Even Kato-Kiriyama's own spoken-word trio, Zero 3, was born out of the Tuesday Night Cafe. Though she and fellow Zero 3 member Kennedy Kabasares, 33, had been performing separately for several years, member Edren Sumagaysay had never read a piece of work aloud until he started attending the cafe.

"I was so scared! I sat down in a chair and there was a microphone in front of me.... My hands were shaking, my voice was shaking and I wasn't even looking at the audience," says Sumagaysay, 27. "I read it, and I thought it [was terrible], but then I heard applause, and I got this feeling of, 'Well, I guess it [wasn't] that bad!'"

Whether it is a Japanese flutist playing traditional music, a trio of flame-throwers or an amateur spoken-word poet, the cafe and its audience welcomes everyone. And though the majority of performers are Asian American, the cafe is open to any local artist, Kato-Kiriyama says.

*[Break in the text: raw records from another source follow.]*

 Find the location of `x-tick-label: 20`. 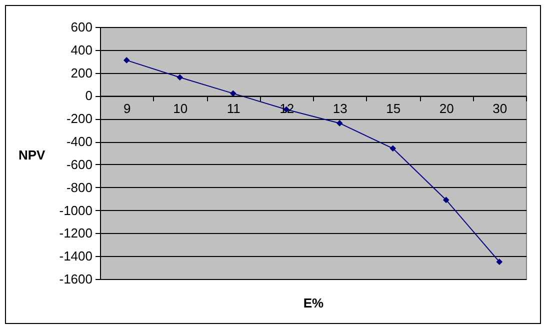

x-tick-label: 20 is located at coordinates (446, 108).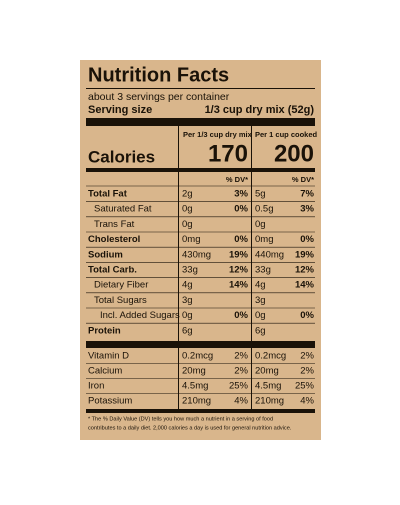  What do you see at coordinates (122, 156) in the screenshot?
I see `calories-label: Calories` at bounding box center [122, 156].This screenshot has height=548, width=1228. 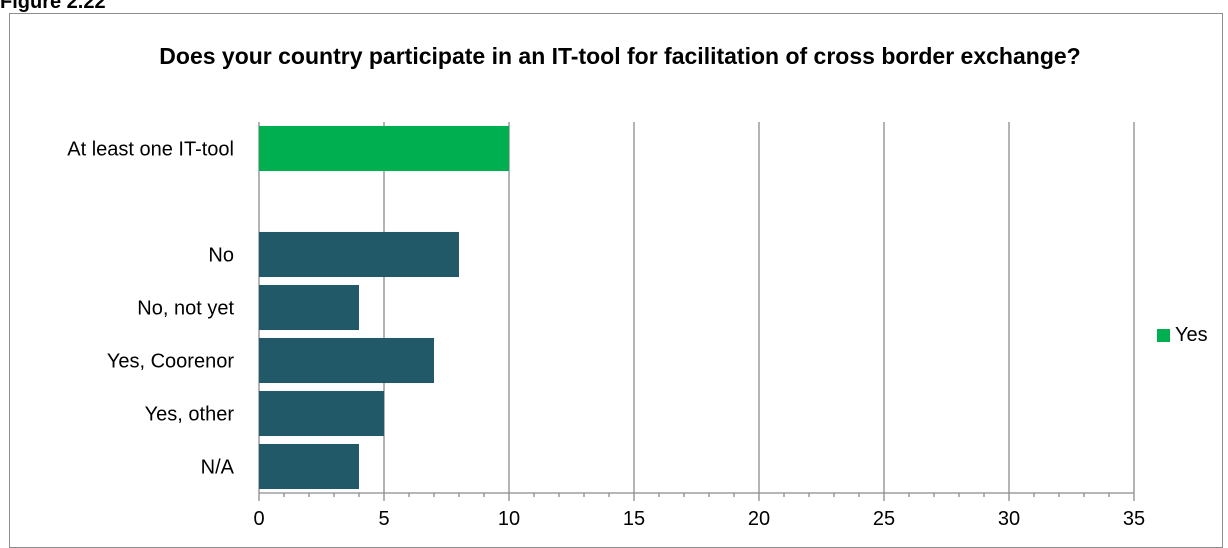 What do you see at coordinates (53, 6) in the screenshot?
I see `figure-label: Figure 2.22` at bounding box center [53, 6].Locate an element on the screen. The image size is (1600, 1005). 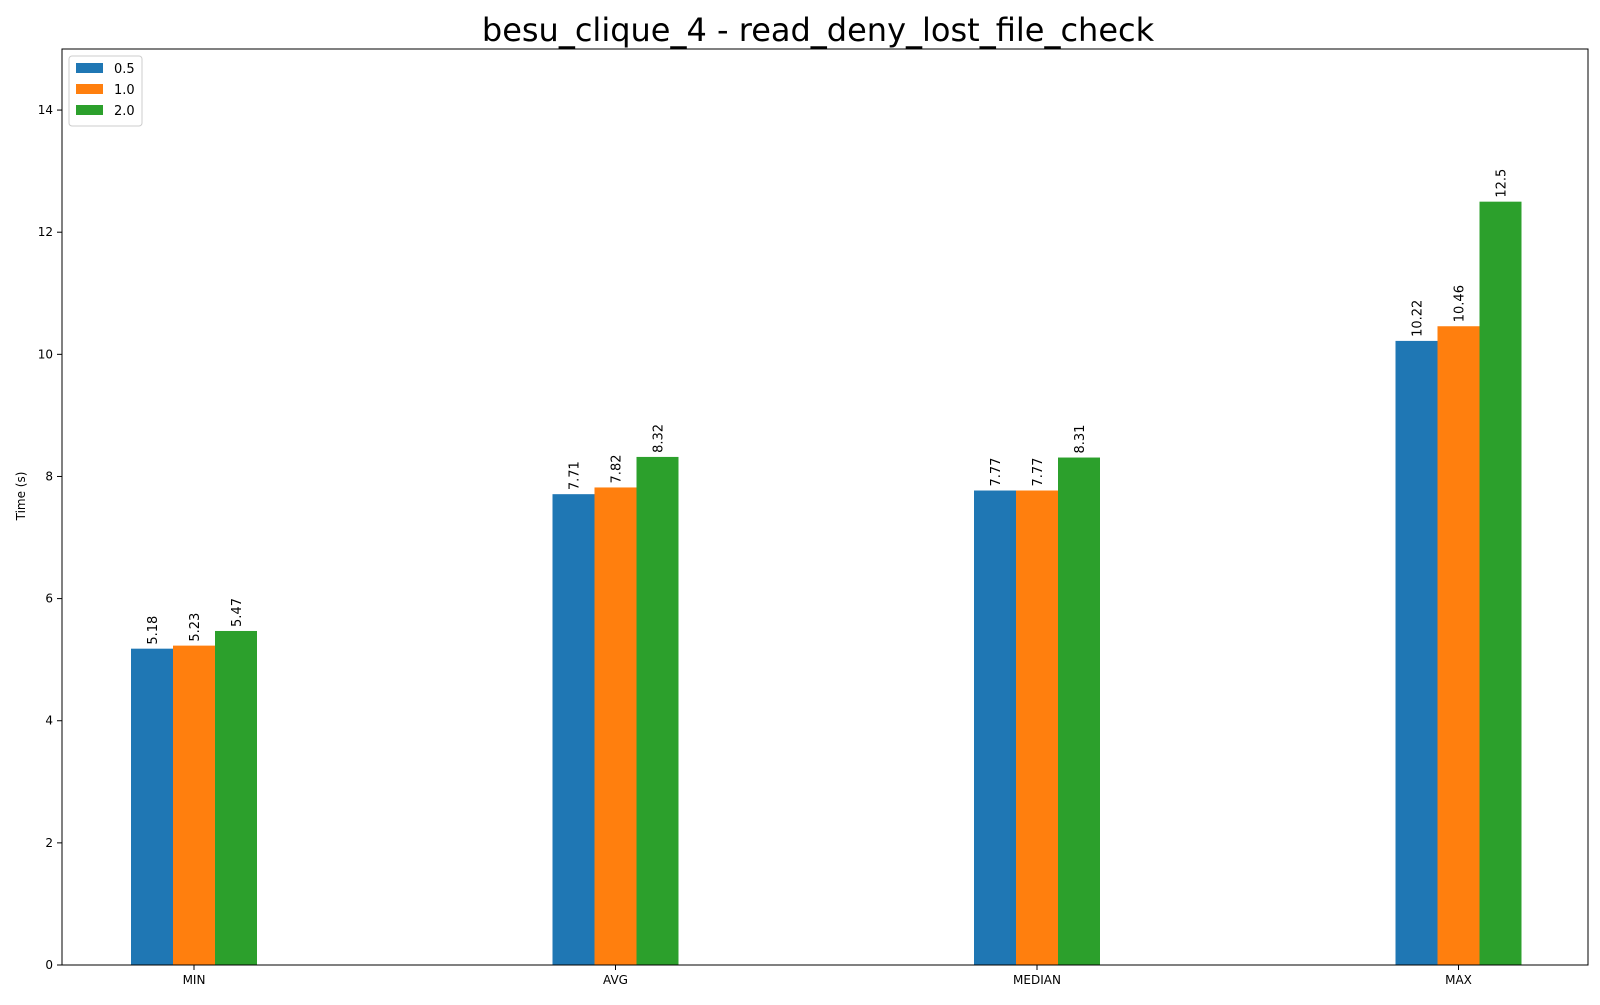
y-tick-label: 10 is located at coordinates (46, 354).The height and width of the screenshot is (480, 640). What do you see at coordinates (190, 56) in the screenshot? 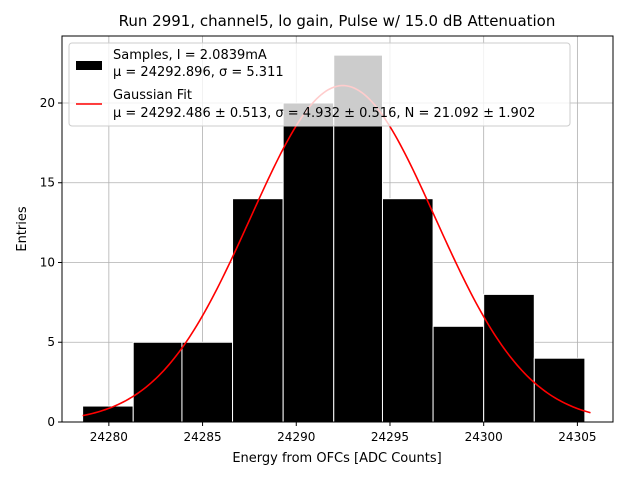
I see `legend-samples-line1: Samples, I = 2.0839mA` at bounding box center [190, 56].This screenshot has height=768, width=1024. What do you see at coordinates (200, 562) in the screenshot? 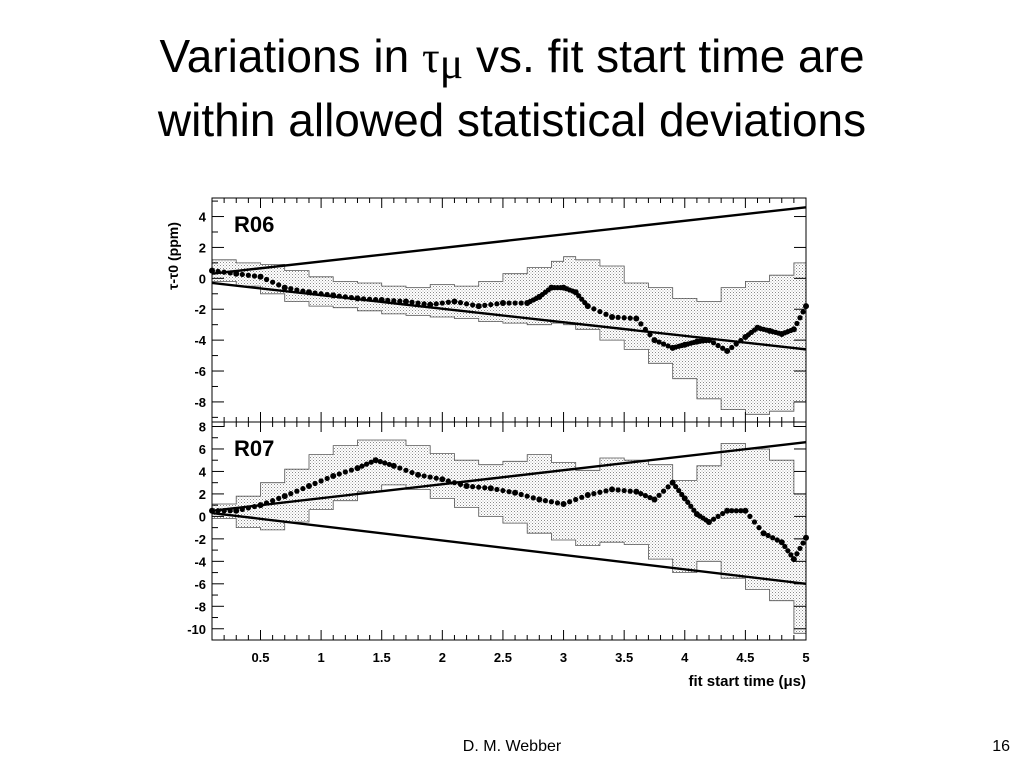
I see `panel-r07-y-tick-label: -4` at bounding box center [200, 562].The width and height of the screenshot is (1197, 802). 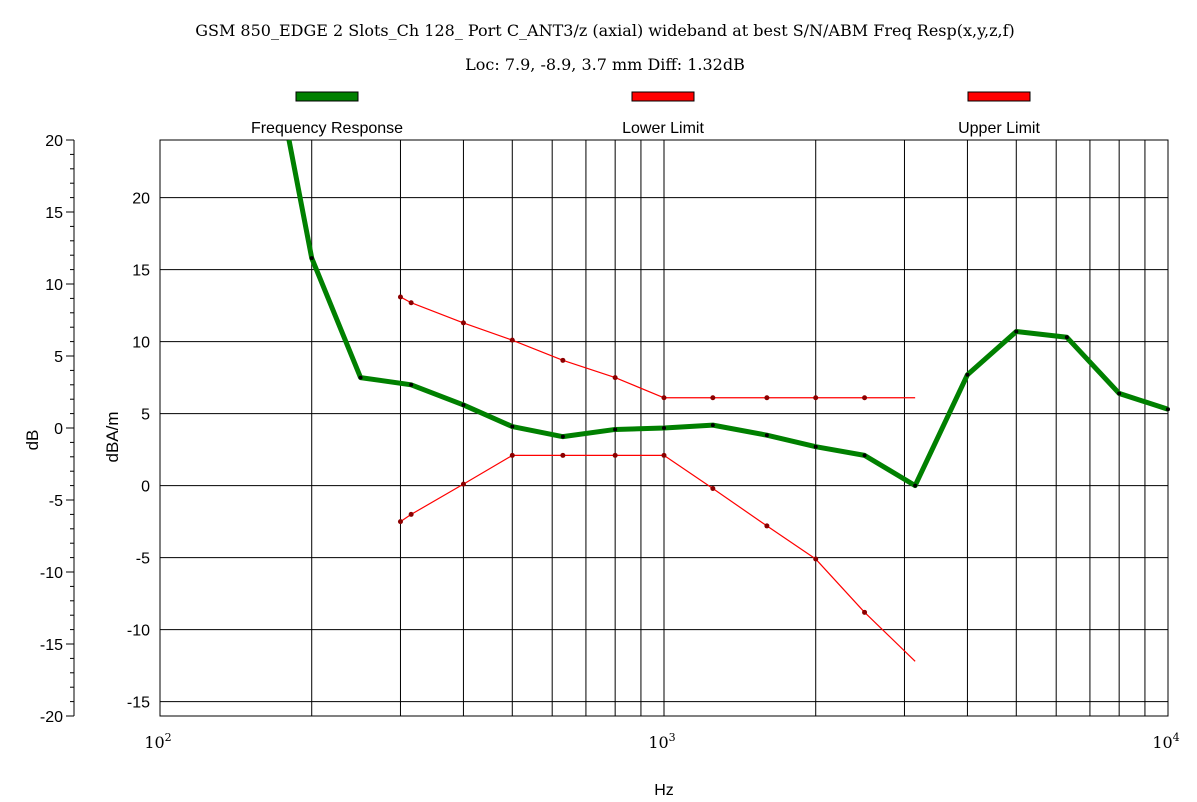 I want to click on left-axis-tick-label: -20, so click(x=52, y=718).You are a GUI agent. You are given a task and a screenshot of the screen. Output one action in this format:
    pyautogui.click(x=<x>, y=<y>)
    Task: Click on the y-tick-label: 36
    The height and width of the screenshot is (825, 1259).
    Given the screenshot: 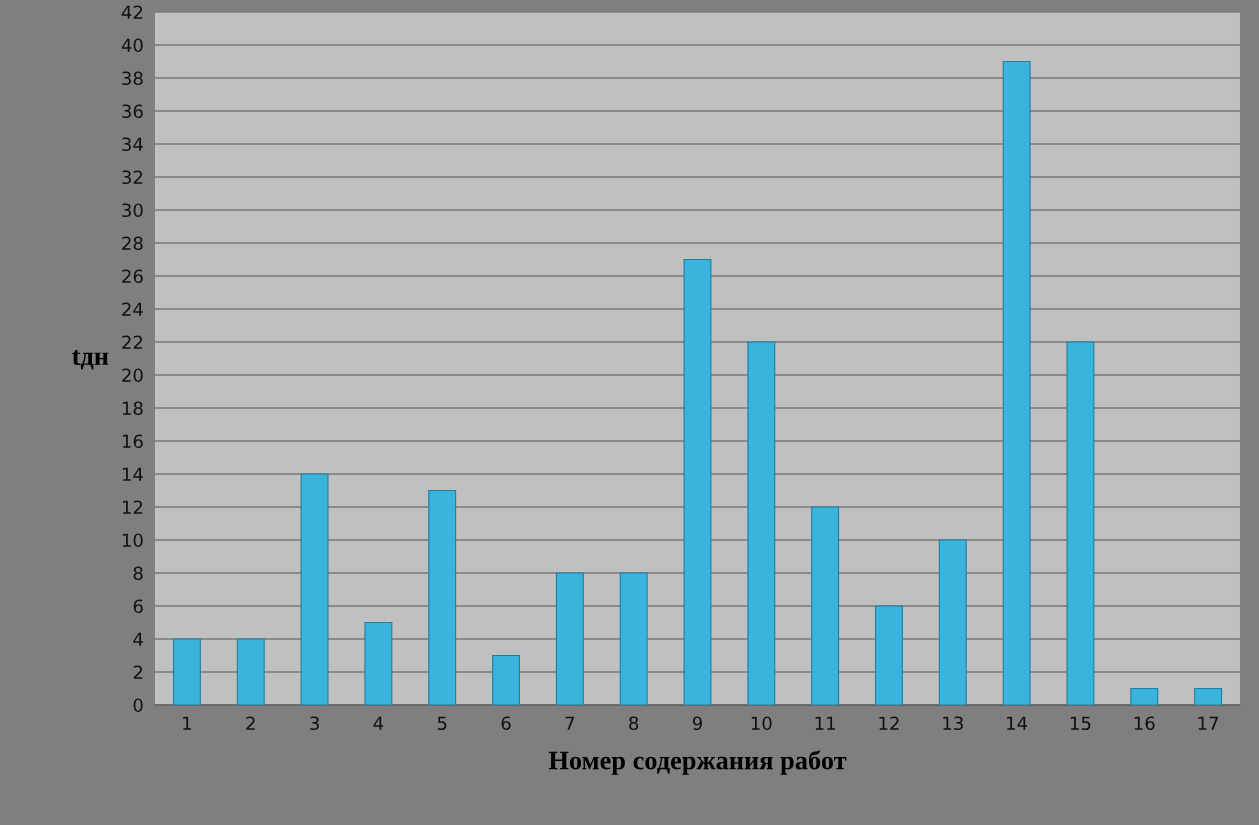 What is the action you would take?
    pyautogui.click(x=132, y=112)
    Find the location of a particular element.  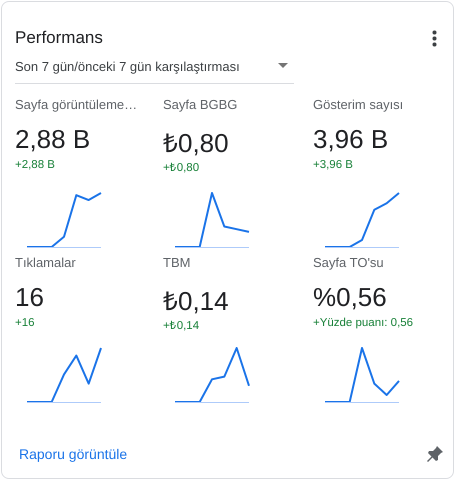

chart-title: Sayfa TO'su is located at coordinates (348, 262). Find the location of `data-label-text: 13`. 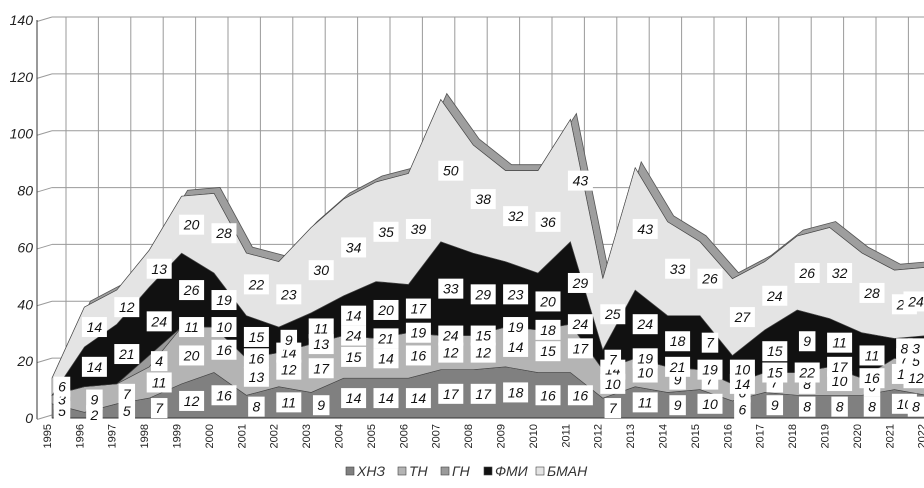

"When I first moved here from Chicago, I moved into the Little Tokyo Hotel [down the street from the cafe], and these guys used to keep me up all night!" jokes Umar Rashid, 25. "So I came down to check it out, and even though it was a little intimidating because the majority of the performers were Asians, I got over it quick because everyone here is so supportive. I read my stuff here on a regular basis now."

Adds Sumagaysay: "That's what we tell people. Just come down and check it out and see how you feel."

Clare Kleinedler is an occasional contributor to the Calendar section.